Solved: Re: Need answers if you can

sahaji · Posted 11-14-2013 08:11 AM

1)Large data set (20 mil records) and a second data set (10,000 records). Say we do an inner join with product ID. But this is too slow.

Any recommendation to improve performance?

2)I get the output data set from a current dataset A, product ID by the last occurrence, check if its excluded in a separate dataset B (say, discontinued products).

How do you do it?

mfab · Posted 11-14-2013 09:41 AM

Hello Sahaji,

I will give it my best shot 😉

1)

In my opinion your questions depend on the infrastructure/hardware specs that you have.

There are several options for you to try:

- you could use the smaller data set as a hash file: http://support.sas.com/rnd/base/datastep/dot/better-hashing-sas92.pdf

- you could create a format from the smaller data set and use it on the 20mio data set.

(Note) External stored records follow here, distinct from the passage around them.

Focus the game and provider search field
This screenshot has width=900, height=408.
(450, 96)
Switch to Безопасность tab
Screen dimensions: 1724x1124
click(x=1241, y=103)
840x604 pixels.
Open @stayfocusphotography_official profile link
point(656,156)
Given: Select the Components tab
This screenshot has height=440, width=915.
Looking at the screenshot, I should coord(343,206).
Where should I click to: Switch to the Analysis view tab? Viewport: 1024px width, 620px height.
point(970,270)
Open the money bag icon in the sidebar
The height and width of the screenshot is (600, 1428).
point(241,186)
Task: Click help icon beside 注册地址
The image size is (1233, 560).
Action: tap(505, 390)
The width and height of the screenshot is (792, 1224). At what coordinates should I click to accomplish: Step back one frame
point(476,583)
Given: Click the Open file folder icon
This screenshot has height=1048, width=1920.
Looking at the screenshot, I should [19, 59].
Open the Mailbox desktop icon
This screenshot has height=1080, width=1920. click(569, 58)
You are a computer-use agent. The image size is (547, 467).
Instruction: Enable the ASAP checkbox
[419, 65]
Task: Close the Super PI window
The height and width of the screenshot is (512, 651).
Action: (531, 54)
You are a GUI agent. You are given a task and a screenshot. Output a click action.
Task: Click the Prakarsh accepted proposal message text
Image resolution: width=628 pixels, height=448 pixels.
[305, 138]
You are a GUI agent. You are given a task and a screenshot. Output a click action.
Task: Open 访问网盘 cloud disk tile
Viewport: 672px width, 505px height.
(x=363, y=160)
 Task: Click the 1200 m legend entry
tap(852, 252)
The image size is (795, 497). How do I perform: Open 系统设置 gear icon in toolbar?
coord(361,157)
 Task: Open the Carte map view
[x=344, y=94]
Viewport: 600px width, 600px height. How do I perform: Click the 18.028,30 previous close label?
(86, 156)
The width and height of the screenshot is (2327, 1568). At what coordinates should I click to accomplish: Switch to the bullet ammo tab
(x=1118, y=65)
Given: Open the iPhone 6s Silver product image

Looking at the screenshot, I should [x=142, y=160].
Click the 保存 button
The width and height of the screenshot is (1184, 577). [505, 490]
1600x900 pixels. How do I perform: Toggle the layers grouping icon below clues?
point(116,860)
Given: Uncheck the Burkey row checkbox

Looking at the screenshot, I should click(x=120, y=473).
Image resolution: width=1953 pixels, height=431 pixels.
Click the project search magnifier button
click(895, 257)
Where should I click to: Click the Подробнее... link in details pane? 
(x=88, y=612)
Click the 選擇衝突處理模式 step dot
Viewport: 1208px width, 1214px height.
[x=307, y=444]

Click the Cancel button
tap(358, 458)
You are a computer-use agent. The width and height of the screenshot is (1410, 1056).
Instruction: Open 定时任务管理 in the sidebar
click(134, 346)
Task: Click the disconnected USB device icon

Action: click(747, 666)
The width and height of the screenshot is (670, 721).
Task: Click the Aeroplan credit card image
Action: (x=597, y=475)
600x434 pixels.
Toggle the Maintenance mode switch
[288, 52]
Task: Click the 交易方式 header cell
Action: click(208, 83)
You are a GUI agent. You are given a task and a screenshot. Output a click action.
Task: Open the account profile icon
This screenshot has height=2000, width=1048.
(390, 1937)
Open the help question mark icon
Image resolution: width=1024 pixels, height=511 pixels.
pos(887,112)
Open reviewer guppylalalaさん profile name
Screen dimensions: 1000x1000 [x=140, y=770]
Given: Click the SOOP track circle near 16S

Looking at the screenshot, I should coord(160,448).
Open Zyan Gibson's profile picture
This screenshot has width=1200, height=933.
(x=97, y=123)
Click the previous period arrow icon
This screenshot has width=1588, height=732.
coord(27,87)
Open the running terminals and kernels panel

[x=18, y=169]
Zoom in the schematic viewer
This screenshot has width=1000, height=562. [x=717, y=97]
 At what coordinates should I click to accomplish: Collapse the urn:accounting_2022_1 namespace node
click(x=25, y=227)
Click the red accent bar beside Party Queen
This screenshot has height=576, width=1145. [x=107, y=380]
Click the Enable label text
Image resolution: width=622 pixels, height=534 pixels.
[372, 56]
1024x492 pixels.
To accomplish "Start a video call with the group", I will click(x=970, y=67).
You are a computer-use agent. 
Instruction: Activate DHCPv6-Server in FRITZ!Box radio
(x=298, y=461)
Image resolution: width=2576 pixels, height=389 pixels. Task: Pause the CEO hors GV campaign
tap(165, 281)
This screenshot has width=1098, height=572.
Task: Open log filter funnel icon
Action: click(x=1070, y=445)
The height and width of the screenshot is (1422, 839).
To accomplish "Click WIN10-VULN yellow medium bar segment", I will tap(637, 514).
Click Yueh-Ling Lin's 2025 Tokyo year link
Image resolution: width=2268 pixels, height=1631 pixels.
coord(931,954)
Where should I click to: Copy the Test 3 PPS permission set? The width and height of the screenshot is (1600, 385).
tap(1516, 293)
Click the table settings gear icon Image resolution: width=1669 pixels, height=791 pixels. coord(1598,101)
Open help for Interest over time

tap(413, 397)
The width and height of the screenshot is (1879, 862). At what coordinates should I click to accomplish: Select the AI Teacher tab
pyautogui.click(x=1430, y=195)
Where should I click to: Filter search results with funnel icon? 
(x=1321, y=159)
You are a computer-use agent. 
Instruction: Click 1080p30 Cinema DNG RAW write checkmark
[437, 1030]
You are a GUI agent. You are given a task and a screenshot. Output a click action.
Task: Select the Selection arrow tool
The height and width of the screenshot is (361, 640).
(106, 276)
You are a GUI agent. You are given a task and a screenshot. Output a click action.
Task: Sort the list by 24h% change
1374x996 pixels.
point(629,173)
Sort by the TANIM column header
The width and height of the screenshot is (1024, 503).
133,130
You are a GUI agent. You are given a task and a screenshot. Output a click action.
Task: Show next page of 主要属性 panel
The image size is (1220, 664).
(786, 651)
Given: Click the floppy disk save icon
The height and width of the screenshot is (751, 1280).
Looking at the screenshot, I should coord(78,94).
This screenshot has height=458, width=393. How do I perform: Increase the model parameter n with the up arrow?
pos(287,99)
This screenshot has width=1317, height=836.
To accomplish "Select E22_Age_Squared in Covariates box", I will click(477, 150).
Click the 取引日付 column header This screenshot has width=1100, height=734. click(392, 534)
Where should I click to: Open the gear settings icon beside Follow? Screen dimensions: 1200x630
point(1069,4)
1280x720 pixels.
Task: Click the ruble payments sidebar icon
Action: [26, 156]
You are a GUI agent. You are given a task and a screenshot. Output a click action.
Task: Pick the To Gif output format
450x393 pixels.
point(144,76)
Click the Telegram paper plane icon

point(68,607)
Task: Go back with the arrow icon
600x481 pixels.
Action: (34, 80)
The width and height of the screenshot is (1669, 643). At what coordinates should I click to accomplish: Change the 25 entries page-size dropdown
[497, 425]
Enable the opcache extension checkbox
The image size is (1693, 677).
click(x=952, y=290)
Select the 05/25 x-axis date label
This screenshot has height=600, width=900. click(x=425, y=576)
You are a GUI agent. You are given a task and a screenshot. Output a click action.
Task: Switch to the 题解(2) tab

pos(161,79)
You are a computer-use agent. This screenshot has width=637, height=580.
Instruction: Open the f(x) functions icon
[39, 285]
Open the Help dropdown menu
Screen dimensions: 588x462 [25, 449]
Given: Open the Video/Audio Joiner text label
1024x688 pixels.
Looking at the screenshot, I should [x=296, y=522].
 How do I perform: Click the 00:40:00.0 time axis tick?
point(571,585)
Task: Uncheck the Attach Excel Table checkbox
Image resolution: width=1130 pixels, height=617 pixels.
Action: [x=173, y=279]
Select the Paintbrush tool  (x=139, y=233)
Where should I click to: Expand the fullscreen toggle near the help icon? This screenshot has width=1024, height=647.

Then when your format variable is not filled you would drop that row.

- if you use SPDS for your data sets you can safe a lot of time by using PROC SQL instead of DATA-Steps and make use of parallel processing (SAS(R) Scalable Performance Data Server(R) 4.53: User's Guide). We used PROC SQL instead of DATA-Steps to save a lot of time in our programs.

- you could also try to create indexes on your join variables

2)

Perhaps you could specify some details. Why would you want to check if your product ID is not within a table B?

Do you want to make sure that it is not in table B? Then I would suggest a select where the product Id is not in select product ID from table A.

But with more details we might find a better fitting solution.

Cheers,

Michael

View solution in original post

mfab · Posted 11-14-2013 09:41 AM

Hello Sahaji,

I will give it my best shot 😉

1)

In my opinion your questions depend on the infrastructure/hardware specs that you have.

There are several options for you to try:

- you could use the smaller data set as a hash file: http://support.sas.com/rnd/base/datastep/dot/better-hashing-sas92.pdf

- you could create a format from the smaller data set and use it on the 20mio data set. Then when your format variable is not filled you would drop that row.

- if you use SPDS for your data sets you can safe a lot of time by using PROC SQL instead of DATA-Steps and make use of parallel processing (SAS(R) Scalable Performance Data Server(R) 4.53: User's Guide). We used PROC SQL instead of DATA-Steps to save a lot of time in our programs.

- you could also try to create indexes on your join variables

2)

Perhaps you could specify some details. Why would you want to check if your product ID is not within a table B?

Do you want to make sure that it is not in table B? Then I would suggest a select where the product Id is not in select product ID from table A.

But with more details we might find a better fitting solution.

Cheers,

Michael

sahaji · Posted 11-14-2013 10:14 AM

Thank You so much Michael. Thanks for spending time to answer my question. Greatly appreciated.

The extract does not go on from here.